Macbeth, sin necesidad de intervenciones espurias, es una ópera que rebosa modernidad. Verdi intentaba, por primera vez, retratar de manera exhaustiva la psicología de un personaje individual. Ello le hizo estar en contacto permanente con quien fue su primera elección para encarnar al protagonista de la obra, el barítono Felice Varesi, un cantante de gran inteligencia y un versátil actor, al que iba haciéndole llegar prácticamente número por número para contrastar opiniones y perfilar mejor el personaje. El 7 de enero de 1847, dos meses antes del estreno en el Teatro della Pergola florentino, le escribe: «Io non cesserò mai di raccomandarti di studiare bene la posizione, e le parole; la musica viene da se. Insomma ho più piacere che servi meglio il poeta del maestro. Nel primo Duettino [«Due vaticini compiuti»] tu potrai cavare molto partito (meglio che se fosse una cavatina). Abbia bene sott’occhio la posizione che è quando s’incontra con le streghe, che gli predicono il trono. Tu resti a tal annunzio sbalordito, ed atterrito; ma ti nasce nello stesso tempo l’ambizione d’arrivare al trono. Perciò il principio del Duettino lo dirai sotto voce e bada di dare tutta l’importanza ai versi Ma perchè sento rizzarsi il crine«No pararé de animarte a que estudies bien la situación dramática y las palabras; la música surgirá por sí sola. En una palabra, me place que sirvas mejor al poeta que al compositor. En el primer Duettino podrás sacar un gran partido (mejor que si fuese una cavatina). Ten muy en cuenta la situación dramática, que es cuando se encuentra con las brujas, que predicen el trono para él. Ante semejante anuncio, te quedas desconcertado y aterrorizado; pero al mismo tiempo te nace la ambición de llegar al trono. Por eso dirás el principio del Duettino sotto voce, y cuida de dar toda la importancia a los versos Ma perchè sento rizzarse il crine?».. Se trata de un caso insólito en el que un compositor parece afirmar, invirtiendo las habituales tornas: «Prima le parole, poi la musica». Y la cita refleja muy bien algo esencial en esta ópera: la música surge por sí sola («da se») a partir del texto y de la situación dramática.

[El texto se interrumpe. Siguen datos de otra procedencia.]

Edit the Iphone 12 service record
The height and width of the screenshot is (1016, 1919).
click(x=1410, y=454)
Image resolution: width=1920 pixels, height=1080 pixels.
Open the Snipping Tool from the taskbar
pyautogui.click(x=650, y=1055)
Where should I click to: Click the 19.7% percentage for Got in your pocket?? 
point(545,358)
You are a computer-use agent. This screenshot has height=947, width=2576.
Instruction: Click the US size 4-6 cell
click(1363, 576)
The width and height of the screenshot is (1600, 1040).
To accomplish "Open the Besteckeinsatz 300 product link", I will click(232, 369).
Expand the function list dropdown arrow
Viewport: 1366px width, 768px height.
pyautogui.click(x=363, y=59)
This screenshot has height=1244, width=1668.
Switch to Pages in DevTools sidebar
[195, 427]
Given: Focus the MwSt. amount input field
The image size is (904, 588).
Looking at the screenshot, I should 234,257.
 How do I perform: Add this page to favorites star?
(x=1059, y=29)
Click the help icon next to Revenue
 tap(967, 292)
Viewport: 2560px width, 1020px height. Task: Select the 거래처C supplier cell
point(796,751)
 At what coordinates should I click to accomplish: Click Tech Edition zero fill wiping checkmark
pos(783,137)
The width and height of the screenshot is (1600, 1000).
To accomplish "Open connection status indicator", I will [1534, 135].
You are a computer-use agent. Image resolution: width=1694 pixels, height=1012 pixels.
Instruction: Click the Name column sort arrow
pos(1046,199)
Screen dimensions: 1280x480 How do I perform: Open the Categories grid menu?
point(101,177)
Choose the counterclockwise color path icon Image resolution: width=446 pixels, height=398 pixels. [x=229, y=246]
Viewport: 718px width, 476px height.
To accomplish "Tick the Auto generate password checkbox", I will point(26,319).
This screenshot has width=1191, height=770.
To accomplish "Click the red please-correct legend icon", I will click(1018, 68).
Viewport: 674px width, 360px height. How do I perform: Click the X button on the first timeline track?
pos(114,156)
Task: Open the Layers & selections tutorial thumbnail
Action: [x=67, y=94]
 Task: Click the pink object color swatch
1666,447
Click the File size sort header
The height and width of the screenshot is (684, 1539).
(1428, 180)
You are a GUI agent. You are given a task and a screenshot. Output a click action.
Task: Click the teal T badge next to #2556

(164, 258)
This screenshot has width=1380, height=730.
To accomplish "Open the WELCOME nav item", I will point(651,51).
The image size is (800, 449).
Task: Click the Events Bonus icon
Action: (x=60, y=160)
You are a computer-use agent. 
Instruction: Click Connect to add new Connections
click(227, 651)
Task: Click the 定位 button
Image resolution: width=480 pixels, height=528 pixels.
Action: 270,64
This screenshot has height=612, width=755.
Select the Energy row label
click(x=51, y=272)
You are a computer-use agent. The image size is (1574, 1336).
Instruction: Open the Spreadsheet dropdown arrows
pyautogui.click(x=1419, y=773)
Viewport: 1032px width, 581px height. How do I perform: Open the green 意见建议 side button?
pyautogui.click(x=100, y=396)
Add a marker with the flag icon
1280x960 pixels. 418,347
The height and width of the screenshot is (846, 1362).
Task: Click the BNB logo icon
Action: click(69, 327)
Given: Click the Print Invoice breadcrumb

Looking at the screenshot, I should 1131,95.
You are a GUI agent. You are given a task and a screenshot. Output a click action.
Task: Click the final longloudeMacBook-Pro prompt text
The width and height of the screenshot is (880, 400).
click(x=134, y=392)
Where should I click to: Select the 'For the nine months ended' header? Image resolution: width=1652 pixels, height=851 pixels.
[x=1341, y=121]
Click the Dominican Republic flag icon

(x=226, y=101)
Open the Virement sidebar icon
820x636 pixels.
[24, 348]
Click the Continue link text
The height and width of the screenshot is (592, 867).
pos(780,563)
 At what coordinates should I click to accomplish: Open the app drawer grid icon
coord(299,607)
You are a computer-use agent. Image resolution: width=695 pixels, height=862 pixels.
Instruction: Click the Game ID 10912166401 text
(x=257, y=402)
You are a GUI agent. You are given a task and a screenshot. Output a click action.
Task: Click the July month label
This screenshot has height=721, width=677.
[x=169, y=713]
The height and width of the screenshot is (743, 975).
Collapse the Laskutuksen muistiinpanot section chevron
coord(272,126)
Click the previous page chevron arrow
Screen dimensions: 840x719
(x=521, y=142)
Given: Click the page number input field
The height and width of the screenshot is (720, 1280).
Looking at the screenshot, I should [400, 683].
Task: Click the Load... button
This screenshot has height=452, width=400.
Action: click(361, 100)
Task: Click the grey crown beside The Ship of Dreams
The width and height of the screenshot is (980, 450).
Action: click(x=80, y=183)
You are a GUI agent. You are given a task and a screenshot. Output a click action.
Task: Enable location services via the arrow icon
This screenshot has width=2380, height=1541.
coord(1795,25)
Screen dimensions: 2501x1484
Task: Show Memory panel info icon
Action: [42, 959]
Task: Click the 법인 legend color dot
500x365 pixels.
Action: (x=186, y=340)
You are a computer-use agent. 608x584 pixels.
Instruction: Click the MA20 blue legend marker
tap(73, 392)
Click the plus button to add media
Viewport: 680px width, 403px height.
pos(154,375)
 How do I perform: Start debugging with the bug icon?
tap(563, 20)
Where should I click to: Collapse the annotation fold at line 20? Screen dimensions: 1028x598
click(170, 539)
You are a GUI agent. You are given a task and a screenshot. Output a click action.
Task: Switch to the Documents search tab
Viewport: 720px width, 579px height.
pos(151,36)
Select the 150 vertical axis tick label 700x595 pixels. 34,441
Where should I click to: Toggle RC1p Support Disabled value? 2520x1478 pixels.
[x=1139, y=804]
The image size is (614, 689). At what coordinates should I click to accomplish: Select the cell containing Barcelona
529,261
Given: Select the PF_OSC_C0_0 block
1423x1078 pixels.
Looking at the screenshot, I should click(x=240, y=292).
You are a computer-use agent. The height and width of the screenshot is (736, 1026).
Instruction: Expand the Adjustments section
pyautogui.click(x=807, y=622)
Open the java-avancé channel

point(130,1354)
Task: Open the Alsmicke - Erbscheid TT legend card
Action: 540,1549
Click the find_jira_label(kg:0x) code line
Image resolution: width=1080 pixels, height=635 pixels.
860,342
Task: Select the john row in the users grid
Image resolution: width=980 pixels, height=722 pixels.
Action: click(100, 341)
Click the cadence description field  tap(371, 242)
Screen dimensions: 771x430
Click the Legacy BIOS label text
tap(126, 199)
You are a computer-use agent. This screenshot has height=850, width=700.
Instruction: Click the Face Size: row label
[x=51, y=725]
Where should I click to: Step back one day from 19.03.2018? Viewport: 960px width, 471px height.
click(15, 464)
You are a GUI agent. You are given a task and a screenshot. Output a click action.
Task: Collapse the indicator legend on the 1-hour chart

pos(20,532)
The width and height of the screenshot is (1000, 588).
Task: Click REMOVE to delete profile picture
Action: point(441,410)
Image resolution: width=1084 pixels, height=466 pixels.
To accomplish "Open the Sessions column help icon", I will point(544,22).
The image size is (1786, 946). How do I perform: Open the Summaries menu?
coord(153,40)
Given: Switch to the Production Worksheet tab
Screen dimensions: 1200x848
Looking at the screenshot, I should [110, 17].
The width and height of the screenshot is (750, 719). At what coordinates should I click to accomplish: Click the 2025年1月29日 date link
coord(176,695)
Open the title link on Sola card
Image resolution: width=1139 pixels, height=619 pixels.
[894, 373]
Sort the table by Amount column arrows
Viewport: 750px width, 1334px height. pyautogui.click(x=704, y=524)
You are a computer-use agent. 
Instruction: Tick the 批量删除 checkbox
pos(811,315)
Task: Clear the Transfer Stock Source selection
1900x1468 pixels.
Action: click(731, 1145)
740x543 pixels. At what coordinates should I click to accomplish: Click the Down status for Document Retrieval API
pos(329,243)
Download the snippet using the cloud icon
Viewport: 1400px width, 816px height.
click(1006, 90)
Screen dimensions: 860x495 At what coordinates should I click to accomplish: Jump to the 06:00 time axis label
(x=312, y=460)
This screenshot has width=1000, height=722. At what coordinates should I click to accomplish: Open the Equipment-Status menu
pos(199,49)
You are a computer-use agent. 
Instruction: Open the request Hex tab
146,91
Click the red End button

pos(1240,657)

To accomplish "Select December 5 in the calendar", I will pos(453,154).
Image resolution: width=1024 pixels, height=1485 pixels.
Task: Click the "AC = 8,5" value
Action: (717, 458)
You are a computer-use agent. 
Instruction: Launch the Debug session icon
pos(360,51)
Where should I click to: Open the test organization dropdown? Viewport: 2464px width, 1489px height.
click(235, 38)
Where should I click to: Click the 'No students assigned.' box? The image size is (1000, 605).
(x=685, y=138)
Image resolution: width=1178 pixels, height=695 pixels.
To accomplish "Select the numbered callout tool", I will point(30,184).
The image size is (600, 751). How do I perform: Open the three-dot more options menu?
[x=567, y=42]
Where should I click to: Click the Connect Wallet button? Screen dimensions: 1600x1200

Dimitri Tcherniakov, el director de escena, escenógrafo y figurinista ruso de esta producción, no ha alterado el texto (algunos de sus colegas también se atreven a eso), pero sí ha modificado sustancialmente las situaciones dramáticas, incurriendo en constantes incongruencias. Como vivimos en un mundo que ya no cree en las brujas, piensa Tcherniakov, ¿para que sacarlas en escena? Y concluye: «Las brujas somos todos». Pocas cosas tienen más importancia en Macbeth que los elementos sobrenaturales: aparte de las dos escenas de las brujas, al inicio del primer y el tercer acto, el espectro de Banquo del segundo o las apariciones y el desfile de reyes que hacen enloquecer a Macbeth. Tcherniakov suprime todo de un plumazo: no hay brujas, no hay rastro de Banquo después de asesinado, las apariciones suenan mal cantadas desde fuera de escena (la segunda apenas se entendió), no vemos ni entrevemos a uno solo de los ocho reyes, que Verdi quería encarnados por hombres de carne y hueso, sin trucos escénicos. «Bisogna anche che ti prevenga che parlando giorni fà con Sanquirico [un escenógrafo de La Scala] del Macbet ed esternandoli il mio desiderio di montare assai bene il terzo Atto delle apparizioni egli me suggerì diverse cose, ma la più bella è certamente la fantasmagorìa. Egli mi assicurò che sarebbe stata cosa estremamente bella ed adattissima […] sarà un’affare da sbalordire»  «Debo también informarte de que, hablando hace unos días con Sanquirico del Macbeth, y tras expresarle mi deseo de montar muy bien el tercer Acto de las apariciones, él me sugirió diversas cosas, pero la más hermosa es ciertamente la fantasmagoría. Él me aseguró que sería extremadamente hermosa y eficaz. […] será algo que causará asombro»., escribe Verdi a Alessandro Lanari, el empresario del Teatro della Pergola, el 21 de enero de 1847. Pasmados nos quedamos, sí, pero de ver cómo todo el componente demoníaco de la ópera ha desaparecido como por ensalmo.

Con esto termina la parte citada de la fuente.